= Directions =
Work through the listing below, copying each line that carries the word "icon".

= Data for analysis =
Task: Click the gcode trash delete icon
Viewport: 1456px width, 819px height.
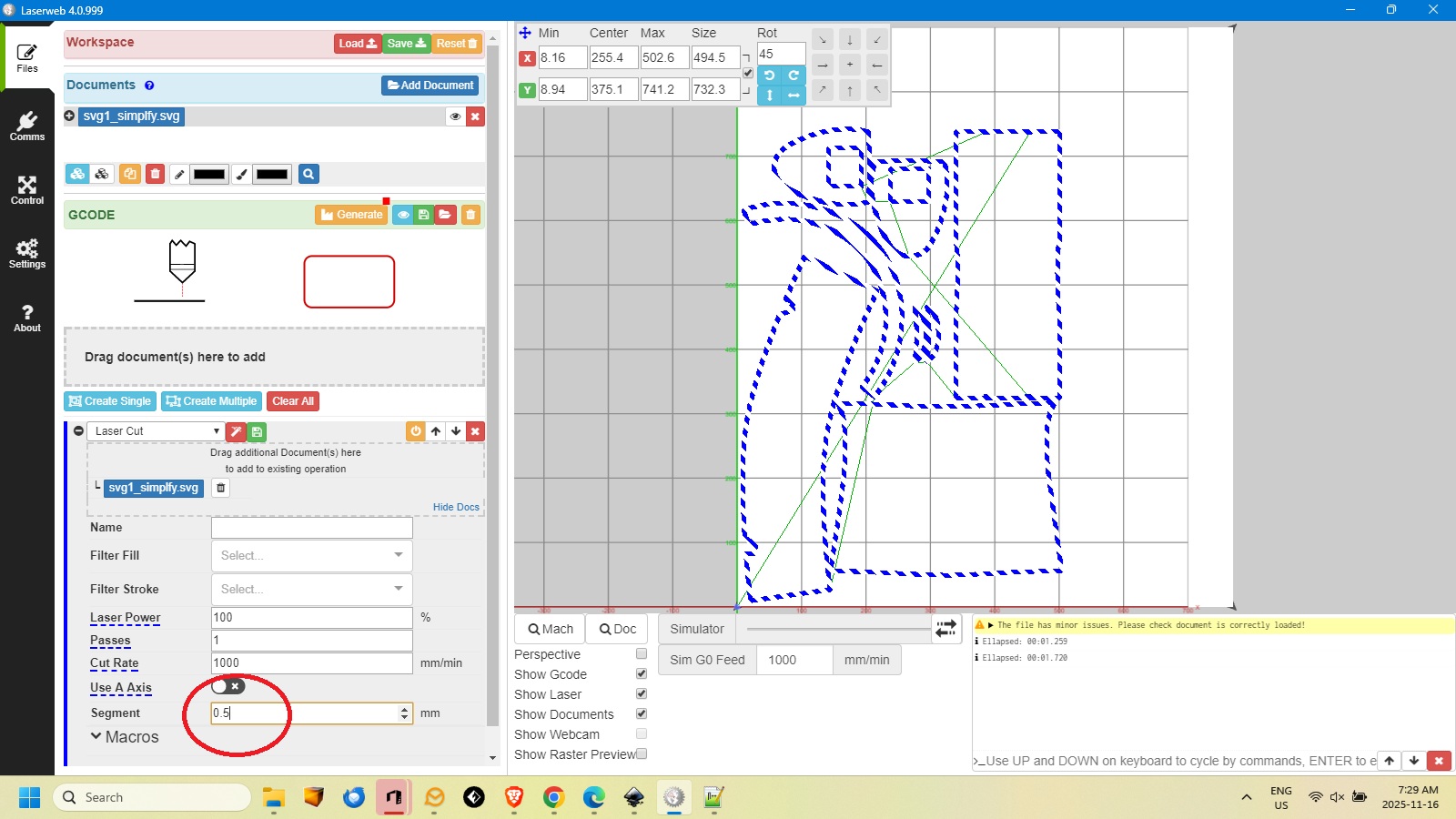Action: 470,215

---

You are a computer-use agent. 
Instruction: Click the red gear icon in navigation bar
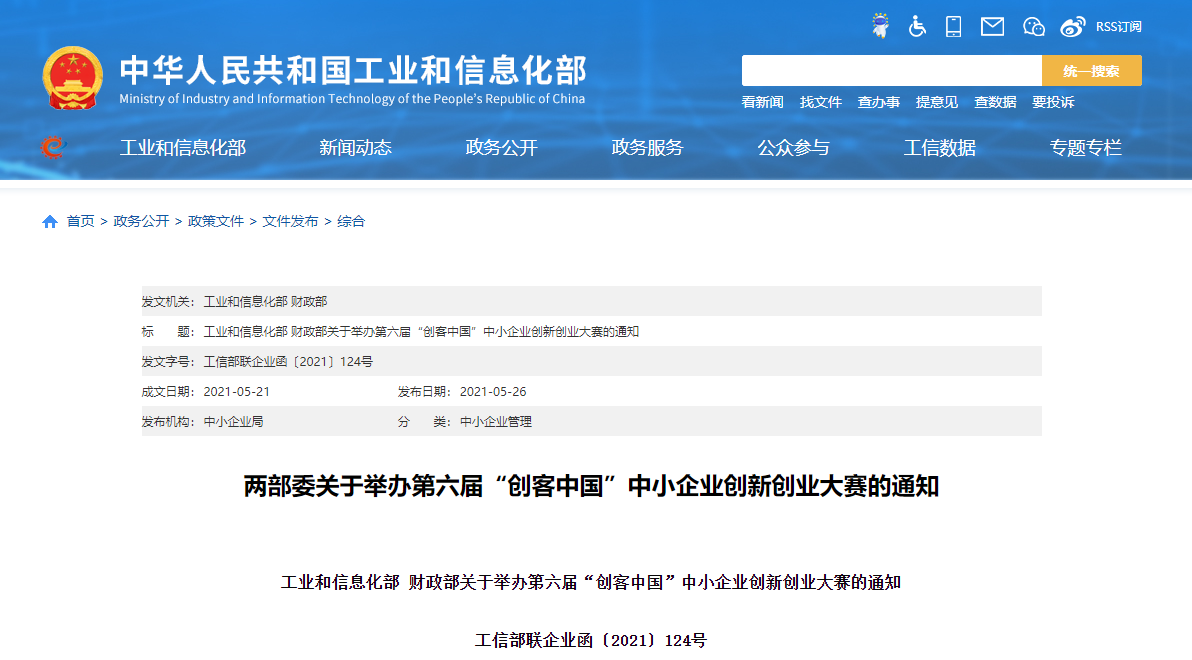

= Solution =
Task: Click the gcode trash delete icon
Instruction: Click the red gear icon in navigation bar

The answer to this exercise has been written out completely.